- _To-do list_
1: In the profile of Paul Smith, how old is Smith described as being?
2: List every piece of clothing that the profile of Paul Smith says he is wearing.
3: Carry on the profile of Paul Smith from the point where it stops.

- _Given text_
○ ○ ○ ○

Paul Smith’s central-London studio-cum-den is filled with thousands of art tomes stacked in casually dangerous piles. The walls are studio-hung with photos and framed memorabilia—a Chet Baker Let’s Get Lost T-shirt, a poster for the movie Il Gattopardo, some very fine Marc Quinns, a bespoke matte-black racing bike made to fit its owner’s six-four frame, the occasional plastic fried egg.
And of course, there’s Smith himself, a gently leonine 61, outfitted as usual in one of his signature mash-ups: unwashed blue-black jeans, custom suit jacket with jaunty floral lining, lime-green socks, and a cowboy-cut shirt made from what he calls “very posh fabric,” fastened with a happy array of mismatched buttons.
It’s comforting that the designer who has been the most successful at getting his notoriously fashion-shy gender to wear color—not play-it-safe pastels but antic, intense, vivid hues—is himself a daily practitioner. Paul Smith has made a fortune and earned a knighthood from his belief that men will wear color, if it is presented with humor and dash; so the chromophobia of his peers puzzles him. “Certainly, if you look at most front rows of most fashion shows, everybody is dressed in black. The bulk of clothes sold in the world are probably black. I presume that’s because black with black with black just works,” he says, then elevates his eyebrows. “I can’t think of anybody else who uses color: Martin Margiela, mostly black; Helmut Lang, black; Jil Sander, black. Prada uses nice pattern.”

○ ○ ○ ○

- _Given information_
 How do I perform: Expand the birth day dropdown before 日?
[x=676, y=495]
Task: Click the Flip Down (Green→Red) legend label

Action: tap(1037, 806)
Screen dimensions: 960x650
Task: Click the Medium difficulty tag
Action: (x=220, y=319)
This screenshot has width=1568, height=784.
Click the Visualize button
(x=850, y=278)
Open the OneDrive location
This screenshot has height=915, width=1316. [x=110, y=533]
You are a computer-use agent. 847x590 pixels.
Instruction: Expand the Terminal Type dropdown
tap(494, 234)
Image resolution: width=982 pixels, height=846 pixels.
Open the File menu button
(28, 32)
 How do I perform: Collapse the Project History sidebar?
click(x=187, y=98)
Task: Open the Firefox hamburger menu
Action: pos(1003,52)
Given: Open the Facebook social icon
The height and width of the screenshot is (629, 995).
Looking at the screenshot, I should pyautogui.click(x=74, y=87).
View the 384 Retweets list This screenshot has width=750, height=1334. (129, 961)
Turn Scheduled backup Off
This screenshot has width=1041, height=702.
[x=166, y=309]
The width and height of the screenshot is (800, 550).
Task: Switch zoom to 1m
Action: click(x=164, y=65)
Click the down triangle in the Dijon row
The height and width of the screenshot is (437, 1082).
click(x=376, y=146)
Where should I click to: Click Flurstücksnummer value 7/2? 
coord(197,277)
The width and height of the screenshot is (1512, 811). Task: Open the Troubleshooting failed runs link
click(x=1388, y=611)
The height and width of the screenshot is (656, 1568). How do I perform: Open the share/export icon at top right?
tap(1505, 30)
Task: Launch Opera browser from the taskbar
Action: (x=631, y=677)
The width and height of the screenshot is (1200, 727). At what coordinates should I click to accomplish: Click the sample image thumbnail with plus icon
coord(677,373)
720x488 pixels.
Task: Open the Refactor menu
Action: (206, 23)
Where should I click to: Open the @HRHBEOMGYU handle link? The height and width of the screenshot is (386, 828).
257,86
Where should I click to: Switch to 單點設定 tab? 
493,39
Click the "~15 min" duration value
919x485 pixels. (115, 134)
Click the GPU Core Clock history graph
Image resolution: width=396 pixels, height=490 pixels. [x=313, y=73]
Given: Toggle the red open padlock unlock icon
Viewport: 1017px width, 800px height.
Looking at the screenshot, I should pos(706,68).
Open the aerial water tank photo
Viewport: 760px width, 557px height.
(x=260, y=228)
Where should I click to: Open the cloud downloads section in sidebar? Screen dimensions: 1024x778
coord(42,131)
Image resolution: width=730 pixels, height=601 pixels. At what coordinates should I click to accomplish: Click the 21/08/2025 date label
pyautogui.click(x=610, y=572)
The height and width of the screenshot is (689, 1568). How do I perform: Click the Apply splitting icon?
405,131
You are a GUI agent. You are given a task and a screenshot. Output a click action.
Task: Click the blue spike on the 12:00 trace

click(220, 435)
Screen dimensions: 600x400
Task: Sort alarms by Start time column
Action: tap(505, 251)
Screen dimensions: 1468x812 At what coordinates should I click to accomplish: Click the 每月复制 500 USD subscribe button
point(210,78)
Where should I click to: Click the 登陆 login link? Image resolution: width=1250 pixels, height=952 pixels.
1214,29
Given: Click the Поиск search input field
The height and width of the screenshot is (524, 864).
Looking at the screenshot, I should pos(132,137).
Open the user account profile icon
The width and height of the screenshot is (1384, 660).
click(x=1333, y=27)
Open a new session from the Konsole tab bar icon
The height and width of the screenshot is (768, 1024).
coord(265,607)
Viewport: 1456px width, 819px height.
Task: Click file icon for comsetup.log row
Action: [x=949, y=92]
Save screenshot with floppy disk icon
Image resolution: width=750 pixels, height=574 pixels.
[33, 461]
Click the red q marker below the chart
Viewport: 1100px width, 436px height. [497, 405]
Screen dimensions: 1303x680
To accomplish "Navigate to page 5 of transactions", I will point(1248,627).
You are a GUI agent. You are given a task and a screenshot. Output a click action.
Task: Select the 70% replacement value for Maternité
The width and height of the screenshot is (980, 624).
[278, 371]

○ ○ ○ ○

- _Responses in order_
1: He is 61.

2:
- Unwashed blue-black jeans
- A custom suit jacket with jaunty floral lining
- Lime-green socks
- A cowboy-cut shirt made from "very posh fabric," fastened with mismatched buttons

3:
Color, in Smith’s conception of it, shows character. “You’re quite artistic, so you wear a little colorful tie,” he explains. “Or, I’m quite quirky and I wear a colorful pair of socks. It’s about using color as punctuation marks, not about wearing an entire lilac suit.” He attributes this affinity to his sixties youth and “the whole San Francisco hippie scene. Men were wearing clothes in a dandy, more feminine way. Floral shirts were very normal.”
Esquire fashion director Nick Sullivan is one of Smith’s converts. “He has a way of making men feel a little bit dandified without feeling foolish,” Sullivan says. “It’s easy to be goofy and make people feel uncomfortable. It’s much harder to be witty.”
“I’m a very down-to-earth person,” says Smith. “And anyone who knew my clothes, knew this. Y’know: If Paul said you can wear a red sweater, it was sort of okay.”
His clothes are informed partly by his art sensibility and partly by necessity. In 1976, when he launched his collection, Smith had a meager fabric selection at his disposal, “normally a blue-and-white stripe or a piece of white fabric. That’s how Paul Smith ‘classics with a twist’ came about,” he says, using his oft-repeated motto to describe his philosophy. “So I started playing—blue buttonholes on a shirt, different color buttons on the cuffs. It was a sort of nudge into color.”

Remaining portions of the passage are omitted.